Howto turn off my server from displaying my activities when connect  with ssh
It is kinda of cool to see it but what if I dont want to show it ?
Thanks


----------



## fossette (Sep 23, 2016)

What do you mean by 'activities'?  Commands you enter at the prompt?  and that you see if pressing the UP-ARROW?  If so, this is not related to SSH.  It's a feature of your shell called HISTORY.  Check in the `man` page of your shell, because it's different for all shells.  If not precise enough, google it using 'stop history' + your-shell-name, and it will be on the top search results.

Dominique.


----------



## Ependi Silalahi (Sep 23, 2016)

fossette said:


> What do you mean by 'activities'?  Commands you enter at the prompt?  and that you see if pressing the UP-ARROW?  If so, this is not related to SSH.  It's a feature of your shell called HISTORY.  Check in the `man` page of your shell, because it's different for all shells.  If not precise enough, google it using 'stop history' + your-shell-name, and it will be on the top search results.
> 
> Dominique.


Yes I can see on my server monitor that showing I am logging to the server from SSH. and showing when I am going to reboot and and showing where I am connected from. This is my home server. I just want to know how to disable just in case if I am ever on real environment (production) , server using "sh" shell I believe.

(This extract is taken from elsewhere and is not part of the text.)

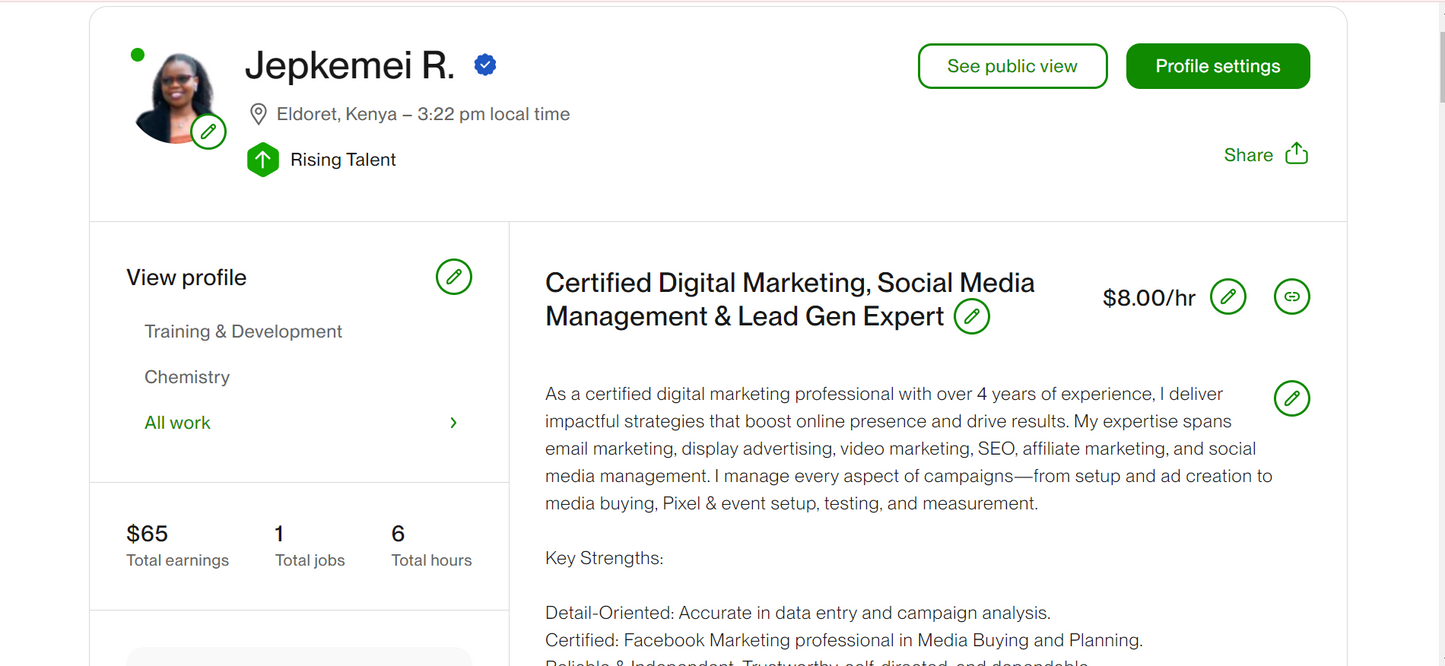Click the green online status dot
Viewport: 1445px width, 666px height.
coord(138,55)
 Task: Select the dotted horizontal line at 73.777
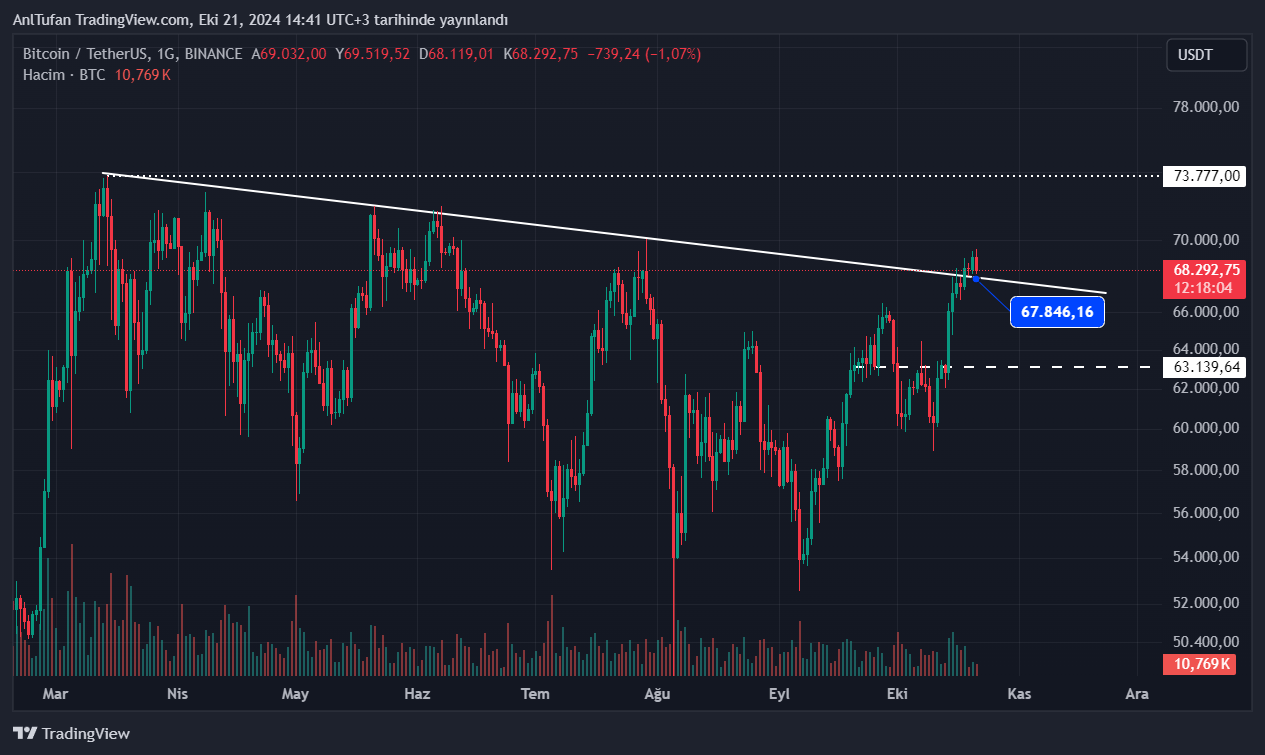(700, 175)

I dont mind .history doing it but I just dont want it showing on my server monitor. It is ok on the background and I can retrieve it when i want it , i just dont want to show it.


----------



## fossette (Sep 24, 2016)

Sorry, I don't understand your precision.  Maybe you can take a screenshot, and highlight what you don't want to see in there.


----------



## atomicbeef (Sep 25, 2016)

You're going to want to decrease the logging level in /etc/ssh/sshd_config. The sshd_config(5) man page lists the nine possible values for LogLevel. Setting it to QUIET should probably give you the result you're looking for, but I haven't tested this myself.


----------



## SirDice (Sep 26, 2016)

Ependi Silalahi said:


> Yes I can see on my server monitor that showing I am logging to the server from SSH. and showing when I am going to reboot and and showing where I am connected from.

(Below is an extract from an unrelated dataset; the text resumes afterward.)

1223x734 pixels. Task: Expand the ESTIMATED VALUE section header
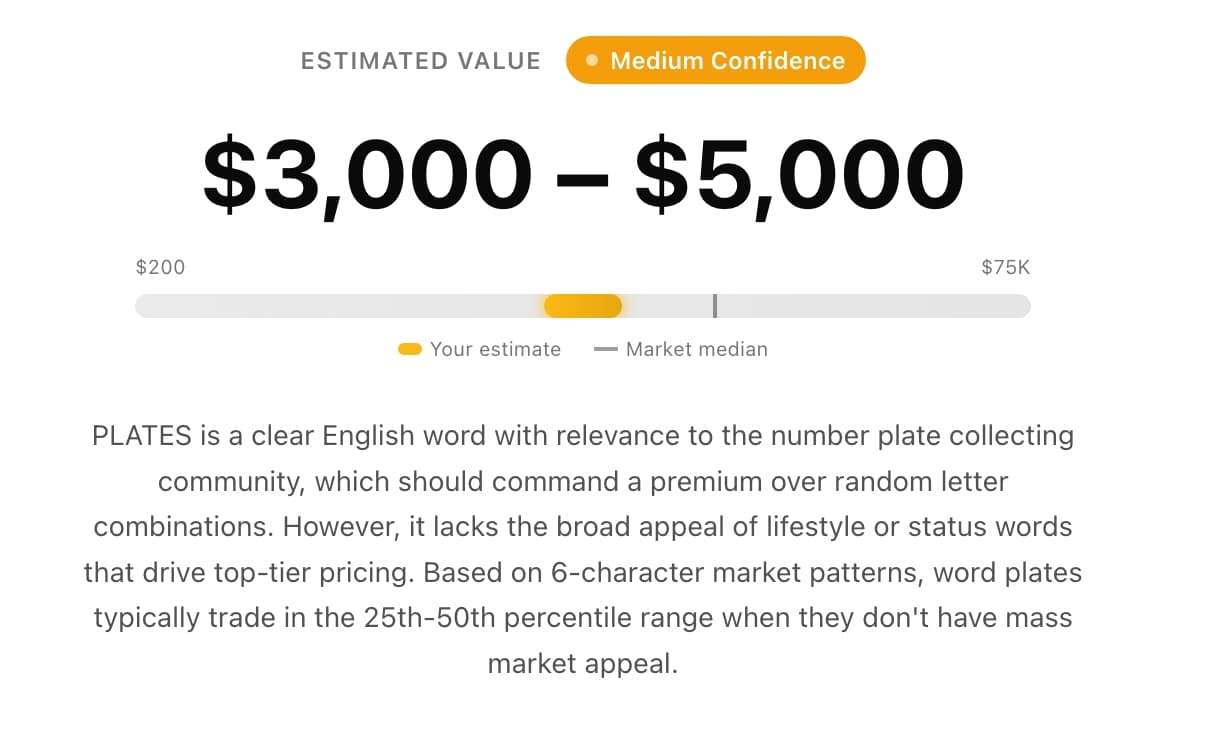[x=420, y=60]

You can't really hide from utmp(5). Only malware hides from it.


----------



## Ependi Silalahi (Sep 26, 2016)

fossette said:


> Sorry, I don't understand your precision.  Maybe you can take a screenshot, and highlight what you don't want to see in there.

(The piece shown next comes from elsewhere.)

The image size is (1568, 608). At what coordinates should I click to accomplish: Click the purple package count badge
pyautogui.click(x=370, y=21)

Here is the screen shot at server's monitor.


----------



## SirDice (Sep 26, 2016)

Turn off console logging in /etc/syslog.conf.


----------



## fossette (Sep 26, 2016)

Ah!  The console messages... Yes, either turn them off, or better yet, redirect them into a file that you can refer to if need be.  Check this link:
https://lists.freebsd.org/pipermail/freebsd-questions/2012-May/240928.html


----------



## Ependi Silalahi (Sep 30, 2016)

fossette said:


> Ah!  The console messages... Yes, either turn them off, or better yet, redirect them into a file that you can refer to if need be.  Check this link:
> https://lists.freebsd.org/pipermail/freebsd-questions/2012-May/240928.html


Thank you. It works.


----------